FPN00-62

RF Heating Doubles Density at MIT

December 13, 2000

Researchers at MIT have discovered a powerful tool for creating and manipulating coveted "internal transport barriers" which prevent unwanted heat leakage from magnetically confined fusion plasmas. At the Alcator C-Mod National Tokamak Facility, located at the MIT Plasma Science and Fusion Center, researchers are developing a technique known as "off-axis ion cyclotron radio frequency" (ICRF) heating. C-Mod is a tokamak, a doughnut-shaped device which uses magnetic fields to confine plasmas.

Normally, ions in these plasmas circle around the magnetic fields at different rates; the ions' resulting "cyclotron frequencies" vary according to their positions with respect to the tokamak's many fields. And for reasons not completely understood, the overall plasma rotates around the tokamak. In traditional techniques for heating the plasma with radio waves, researchers send in waves with a frequency that matches the cyclotron frequency of ions at the center of the plasma.
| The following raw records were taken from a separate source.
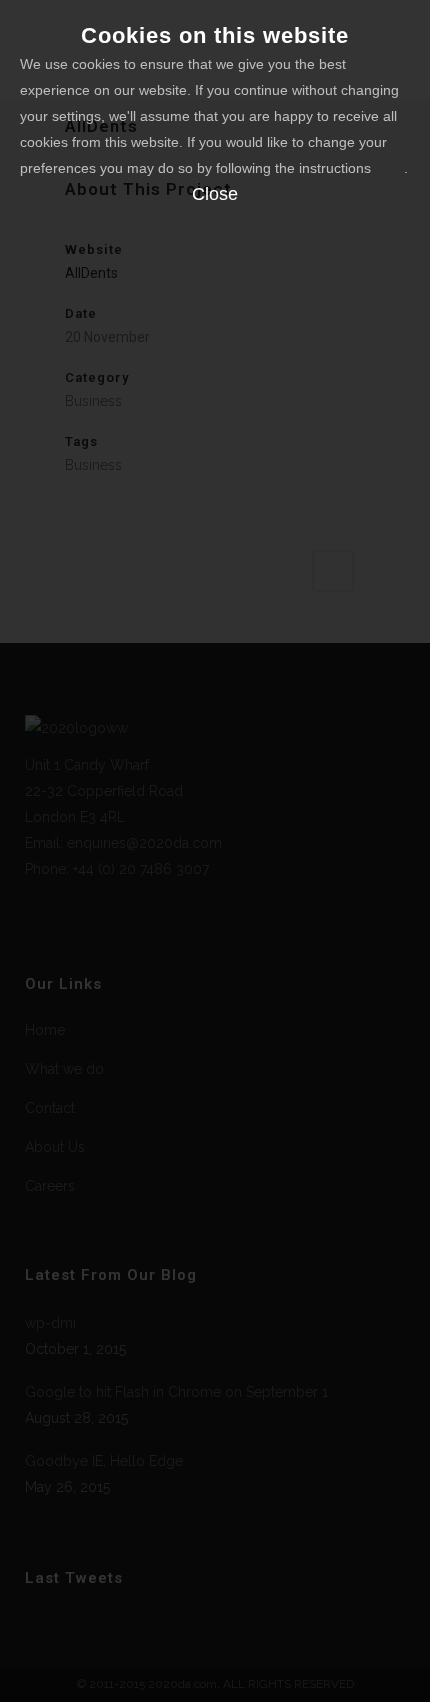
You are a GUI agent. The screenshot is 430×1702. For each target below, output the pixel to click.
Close (215, 194)
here (389, 168)
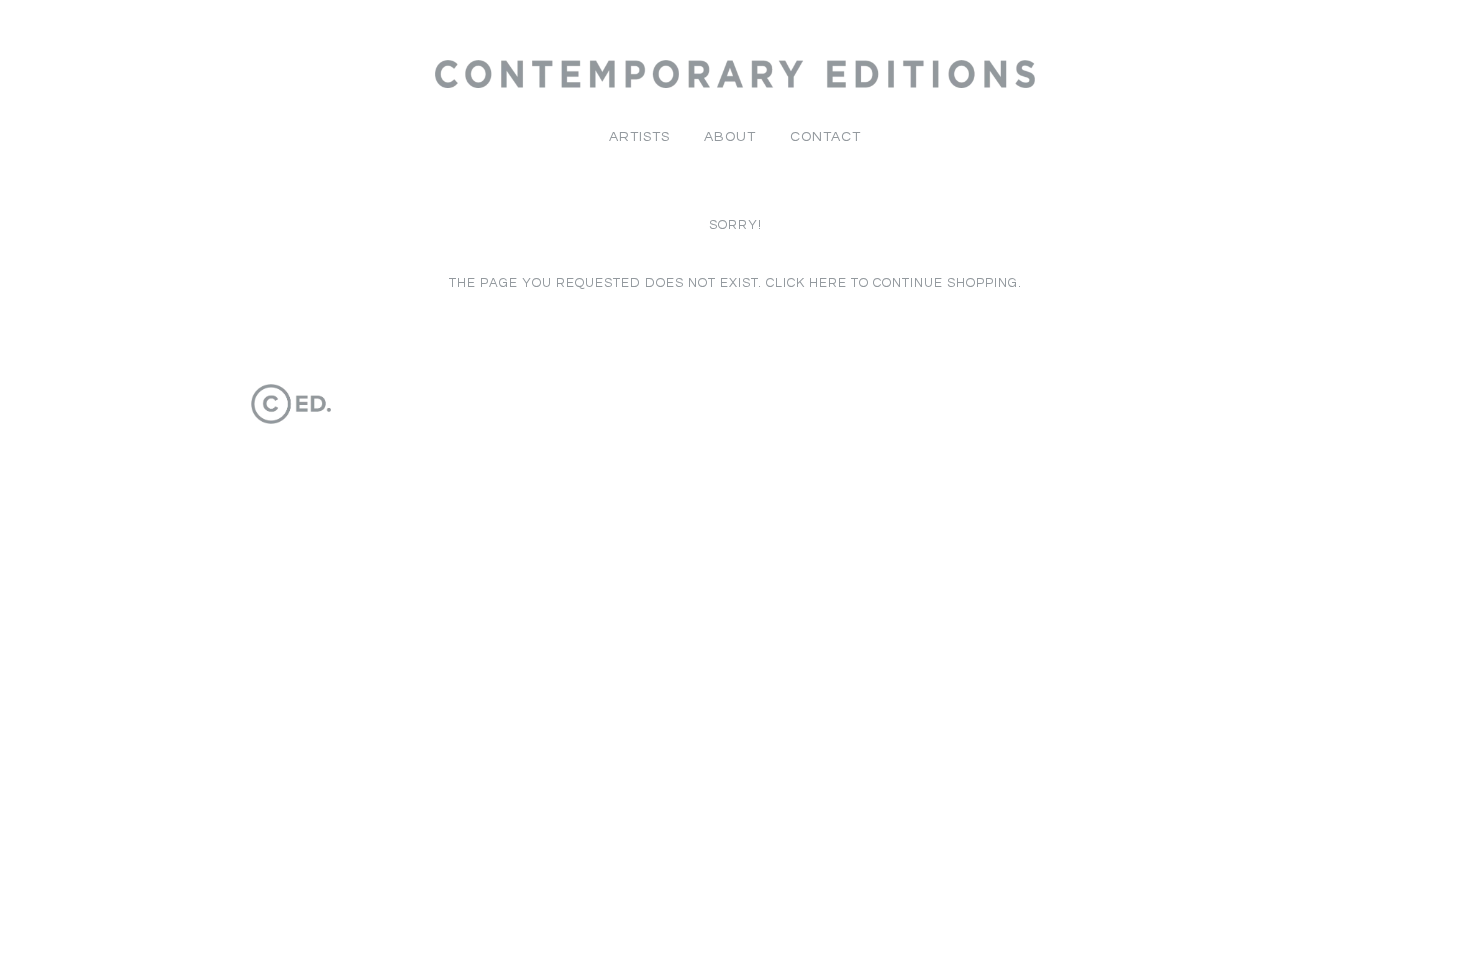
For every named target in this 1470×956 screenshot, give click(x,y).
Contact (825, 137)
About (730, 137)
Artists (639, 137)
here (828, 283)
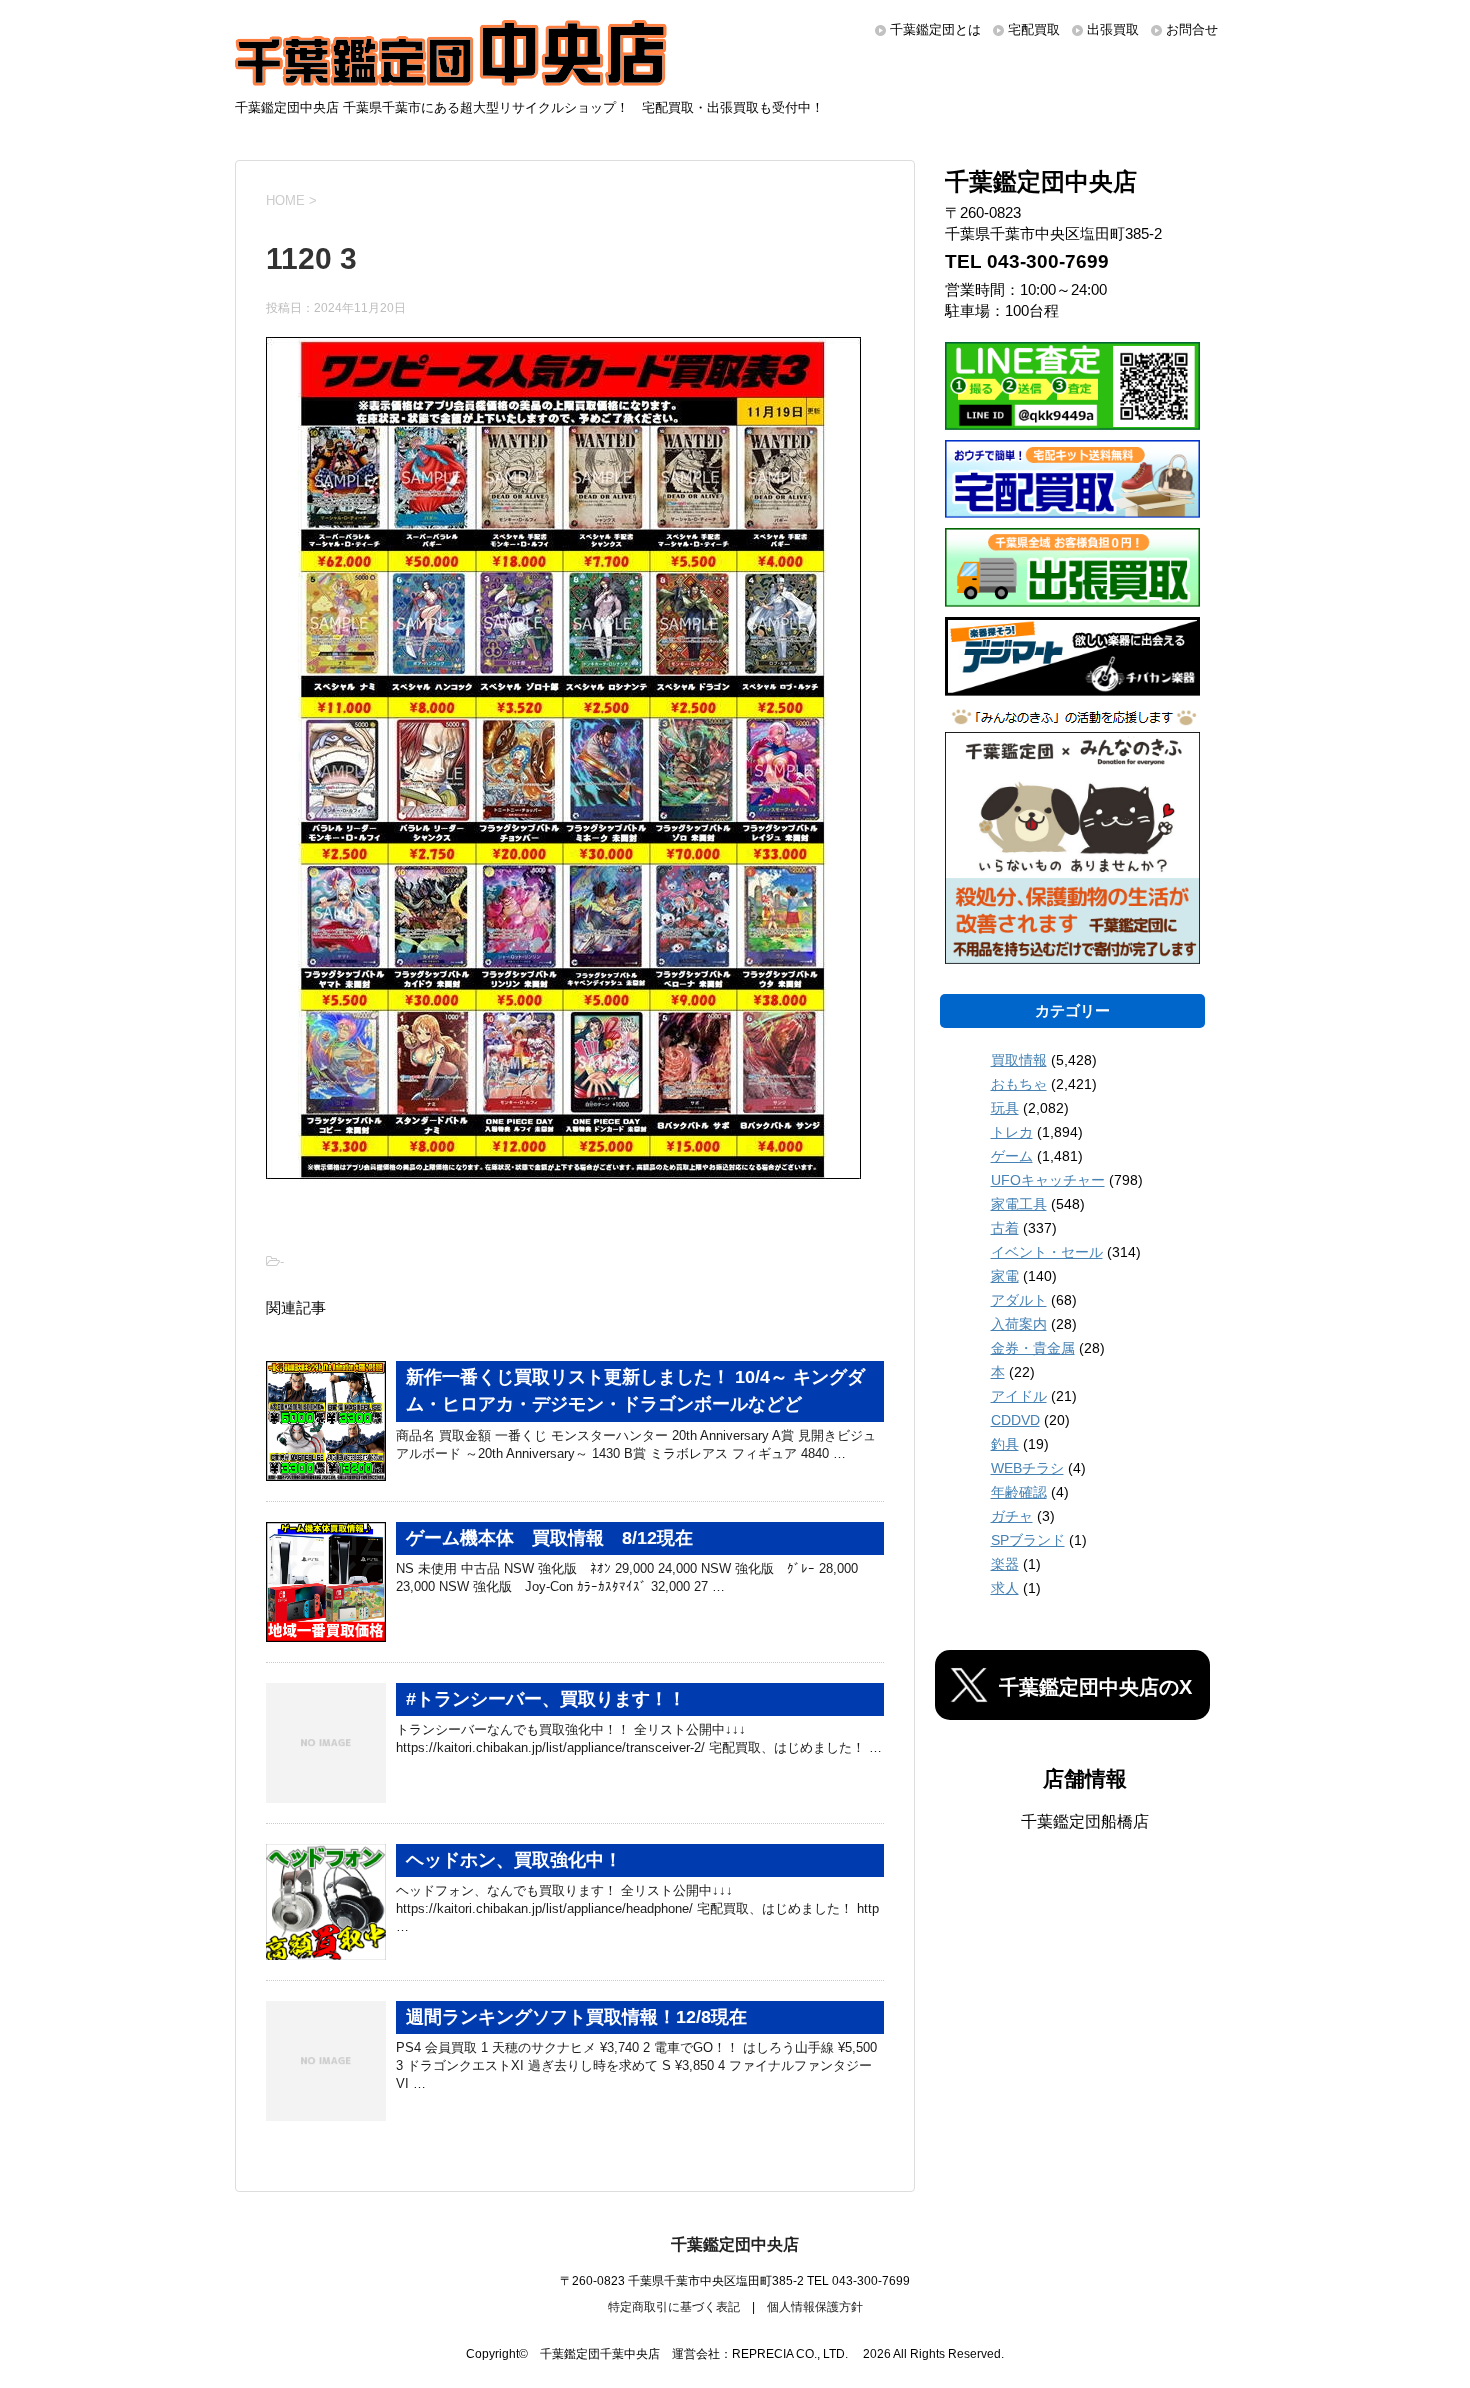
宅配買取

However, MIT researchers studied the effects of moving the resonance location for the ICRF heating; in other words, they applied a radio frequency that matched the cyclotron frequency of ions at a location elsewhere in the plasma. When this resonance location was moved sufficiently far away from the center of the plasma, the overall rotation of the plasma was significantly slowed, or even reversed, and simultaneously with this change, a clear internal transport barrier developed, resulting in an extraordinary peaking of the plasma density, one that was at least two times greater than before.

Internal transport barriers have been created before, but they often require the introduction of neutral atom beams which could not be feasibly placed in the designs envisioned for commercial fusion power plants. This new approach of creating internal barriers could prove to be extremely important, as it is potentially attractive for power plant applications.